Given records section start

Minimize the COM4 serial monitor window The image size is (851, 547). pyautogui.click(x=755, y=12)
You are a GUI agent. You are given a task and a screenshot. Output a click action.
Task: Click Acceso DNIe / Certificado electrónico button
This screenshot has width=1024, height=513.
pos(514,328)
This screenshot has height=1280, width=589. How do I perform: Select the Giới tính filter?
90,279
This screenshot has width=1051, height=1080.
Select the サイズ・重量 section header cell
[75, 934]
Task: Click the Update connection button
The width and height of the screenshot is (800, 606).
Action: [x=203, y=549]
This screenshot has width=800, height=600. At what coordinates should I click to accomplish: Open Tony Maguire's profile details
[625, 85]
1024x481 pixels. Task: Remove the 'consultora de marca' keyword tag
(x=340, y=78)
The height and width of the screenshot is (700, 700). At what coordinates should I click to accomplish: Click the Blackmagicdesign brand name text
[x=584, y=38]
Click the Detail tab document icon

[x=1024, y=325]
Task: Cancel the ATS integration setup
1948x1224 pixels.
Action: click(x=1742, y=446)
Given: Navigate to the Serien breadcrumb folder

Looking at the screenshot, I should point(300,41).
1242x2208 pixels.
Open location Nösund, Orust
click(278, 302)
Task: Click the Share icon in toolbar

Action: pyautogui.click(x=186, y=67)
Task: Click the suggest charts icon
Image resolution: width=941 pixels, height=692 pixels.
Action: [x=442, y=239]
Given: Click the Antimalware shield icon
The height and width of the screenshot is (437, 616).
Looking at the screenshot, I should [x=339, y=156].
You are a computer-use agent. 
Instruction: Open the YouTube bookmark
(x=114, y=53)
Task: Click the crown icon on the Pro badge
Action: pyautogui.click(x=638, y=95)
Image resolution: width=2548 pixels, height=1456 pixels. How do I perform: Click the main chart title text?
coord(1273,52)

Given records section end

Look through the data above and report every line in which "agent" appears.

You are a GUI agent. You are given a task and a screenshot. Output a click action.
You are a computer-use agent. 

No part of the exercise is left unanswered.